The downfall of communism had a terrible effect in Yugoslavia, where nationalist leaders seized the chance to stir up political unrest and war: some of the young independent nations there are still recovering. For the most part, however, the end of the Cold War has brought a sense of peace to Europe. A sense of cooperation is proving slightly trickier to locate. The EU was formed in 1957 as a trade alliance and has developed fitfully into a political entity since. At this stage, while 16 members have adopted a common currency, governments are having difficulty pushing through the European Constitution needed.
Europe can be divided into four major physical regions, running from north to south: Western Uplands, North European Plain, Central Uplands, and Alpine Mountains.
The Western Uplands, also known as the Northern Highlands, curve up the western edge of Europe and define the physical landscape of Scandinavia (Norway, Sweden, and Denmark), Finland, Iceland, Scotland, Ireland, the Brittany region of France, Spain, and Portugal.

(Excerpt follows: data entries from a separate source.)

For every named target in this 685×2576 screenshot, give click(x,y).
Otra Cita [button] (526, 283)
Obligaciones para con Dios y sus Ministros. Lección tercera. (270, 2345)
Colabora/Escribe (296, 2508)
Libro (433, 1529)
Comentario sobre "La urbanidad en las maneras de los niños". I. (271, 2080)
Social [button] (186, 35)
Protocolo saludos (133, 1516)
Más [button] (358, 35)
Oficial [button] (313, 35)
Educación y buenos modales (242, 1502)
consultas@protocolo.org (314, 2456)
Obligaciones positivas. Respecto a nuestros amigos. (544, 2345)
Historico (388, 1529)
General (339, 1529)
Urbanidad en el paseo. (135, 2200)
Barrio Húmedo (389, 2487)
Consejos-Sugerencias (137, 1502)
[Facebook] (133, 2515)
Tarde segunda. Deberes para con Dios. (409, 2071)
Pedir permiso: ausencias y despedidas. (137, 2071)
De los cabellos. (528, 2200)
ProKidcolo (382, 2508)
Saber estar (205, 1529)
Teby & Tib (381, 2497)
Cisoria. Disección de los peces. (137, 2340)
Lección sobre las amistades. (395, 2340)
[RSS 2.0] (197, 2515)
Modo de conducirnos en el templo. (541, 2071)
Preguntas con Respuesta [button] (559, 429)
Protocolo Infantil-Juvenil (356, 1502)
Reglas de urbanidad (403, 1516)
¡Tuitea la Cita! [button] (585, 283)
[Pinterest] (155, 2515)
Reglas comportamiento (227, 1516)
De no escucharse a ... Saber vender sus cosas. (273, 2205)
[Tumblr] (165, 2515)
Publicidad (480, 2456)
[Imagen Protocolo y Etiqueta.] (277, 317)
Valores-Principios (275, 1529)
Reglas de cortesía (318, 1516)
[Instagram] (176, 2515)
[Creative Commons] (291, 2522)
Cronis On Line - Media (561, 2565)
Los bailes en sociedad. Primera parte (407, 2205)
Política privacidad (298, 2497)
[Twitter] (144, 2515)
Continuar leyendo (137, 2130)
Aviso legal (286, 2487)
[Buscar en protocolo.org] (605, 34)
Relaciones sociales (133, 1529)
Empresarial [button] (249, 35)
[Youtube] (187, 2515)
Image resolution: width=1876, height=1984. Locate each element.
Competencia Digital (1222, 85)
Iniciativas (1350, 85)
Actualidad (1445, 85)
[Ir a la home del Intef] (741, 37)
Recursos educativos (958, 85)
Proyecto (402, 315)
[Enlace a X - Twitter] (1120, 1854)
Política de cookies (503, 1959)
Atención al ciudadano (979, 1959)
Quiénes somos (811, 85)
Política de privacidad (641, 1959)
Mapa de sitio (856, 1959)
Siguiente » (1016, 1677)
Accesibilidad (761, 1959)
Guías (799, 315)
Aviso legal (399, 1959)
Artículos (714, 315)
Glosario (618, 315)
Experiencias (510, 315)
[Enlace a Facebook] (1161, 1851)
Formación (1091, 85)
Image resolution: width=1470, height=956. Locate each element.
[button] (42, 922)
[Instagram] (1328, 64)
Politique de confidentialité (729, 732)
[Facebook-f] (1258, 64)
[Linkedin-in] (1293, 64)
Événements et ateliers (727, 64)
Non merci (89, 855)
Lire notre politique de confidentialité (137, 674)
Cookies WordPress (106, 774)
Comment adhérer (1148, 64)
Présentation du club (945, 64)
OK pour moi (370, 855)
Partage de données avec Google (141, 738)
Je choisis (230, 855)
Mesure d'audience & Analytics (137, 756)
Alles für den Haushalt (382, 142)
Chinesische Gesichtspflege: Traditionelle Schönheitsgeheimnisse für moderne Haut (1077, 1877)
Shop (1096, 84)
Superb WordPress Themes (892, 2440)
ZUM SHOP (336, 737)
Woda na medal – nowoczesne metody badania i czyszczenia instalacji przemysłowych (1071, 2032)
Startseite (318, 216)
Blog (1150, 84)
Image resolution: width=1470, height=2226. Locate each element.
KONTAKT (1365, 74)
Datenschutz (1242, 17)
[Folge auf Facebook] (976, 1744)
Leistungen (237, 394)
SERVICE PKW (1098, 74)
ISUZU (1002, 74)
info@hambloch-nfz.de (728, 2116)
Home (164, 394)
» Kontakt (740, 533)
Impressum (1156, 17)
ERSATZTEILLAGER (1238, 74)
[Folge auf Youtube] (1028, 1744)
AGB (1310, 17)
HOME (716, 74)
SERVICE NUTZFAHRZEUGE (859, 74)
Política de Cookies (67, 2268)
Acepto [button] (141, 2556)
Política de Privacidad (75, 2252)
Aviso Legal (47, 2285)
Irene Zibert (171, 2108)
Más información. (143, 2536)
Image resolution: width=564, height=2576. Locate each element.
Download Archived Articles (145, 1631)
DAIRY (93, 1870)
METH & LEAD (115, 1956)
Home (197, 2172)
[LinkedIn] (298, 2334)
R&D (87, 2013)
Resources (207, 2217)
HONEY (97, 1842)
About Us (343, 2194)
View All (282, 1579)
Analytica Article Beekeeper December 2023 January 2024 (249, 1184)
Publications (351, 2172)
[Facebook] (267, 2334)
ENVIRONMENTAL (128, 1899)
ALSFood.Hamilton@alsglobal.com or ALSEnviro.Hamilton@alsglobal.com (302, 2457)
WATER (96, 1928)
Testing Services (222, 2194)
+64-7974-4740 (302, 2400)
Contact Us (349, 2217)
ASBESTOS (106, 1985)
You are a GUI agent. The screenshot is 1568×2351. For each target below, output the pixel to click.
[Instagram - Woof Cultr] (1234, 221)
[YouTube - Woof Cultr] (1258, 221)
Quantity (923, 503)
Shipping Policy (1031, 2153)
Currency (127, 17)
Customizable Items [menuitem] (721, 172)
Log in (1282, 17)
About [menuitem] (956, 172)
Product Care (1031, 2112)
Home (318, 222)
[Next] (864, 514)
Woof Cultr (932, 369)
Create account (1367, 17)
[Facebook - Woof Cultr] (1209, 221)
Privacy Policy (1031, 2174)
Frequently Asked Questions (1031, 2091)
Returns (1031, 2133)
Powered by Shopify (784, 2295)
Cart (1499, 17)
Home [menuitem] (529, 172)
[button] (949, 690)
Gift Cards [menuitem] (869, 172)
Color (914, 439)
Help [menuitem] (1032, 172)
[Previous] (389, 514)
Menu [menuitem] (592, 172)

The Western Uplands is defined by hard, ancient rock that was shaped by glaciation. Glaciation is the process of land being transformed by glaciers or ice sheets. As glaciers receded from the area, they left a number of distinct physical features, including abundant marshlands, lakes, and fjords. A fjord is a long and narrow inlet of the sea that is surrounded by high, rugged cliffs. Many of Europe’s fjords are located in Iceland and Scandinavia.
North European Plain
The North European Plain extends from the southern United Kingdom east to Russia. It includes parts of France, Belgium, the Netherlands, Germany, Denmark, Poland, the Baltic states (Estonia, Latvia, and Lithuania), and Belarus.
Most of the Great European Plain lies below 152 meters (500 feet) in elevation. It is home to many navigable rivers, including the Rhine, Weser, Elbe, Oder, and Vistula. The climate supports a wide variety of seasonal crops. These physical features allowed for early communication, travel, and agricultural development. The North European Plain remains the most densely populated region of Europe.
The Central Uplands extend east-west across central Europe and include western France and Belgium, southern Germany, the Czech Republic, and parts of northern Switzerland and Austria.
The Central Uplands are lower in altitude and less rugged than the Alpine region and are heavily wooded. Important highlands in this region include the Massif Central and the Vosges in France, the Ardennes of Belgium, the Black Forest and the Taunus in Germany, and the Ore and Sudeten in the Czech Republic. This region is sparsely populated except in the Rhine, Rhne, Elbe, and Danube river valleys.
The Alpine Mountains include ranges in the Italian and Balkan peninsulas, northern Spain, and southern France. The region includes the mountains of the Alps, Pyrenees, Apennines, Dinaric Alps, Balkans, and Carpathians.
High elevations, rugged plateau’, and steeply sloping land define the region. Europe’s highest peak, Mount Elbrus (5,642 meters/18,510 feet), is in the Caucasus mountains of Russia. The Alpine region also includes active volcanoes, such as Mount Etna and Mount Vesuvius in Italy.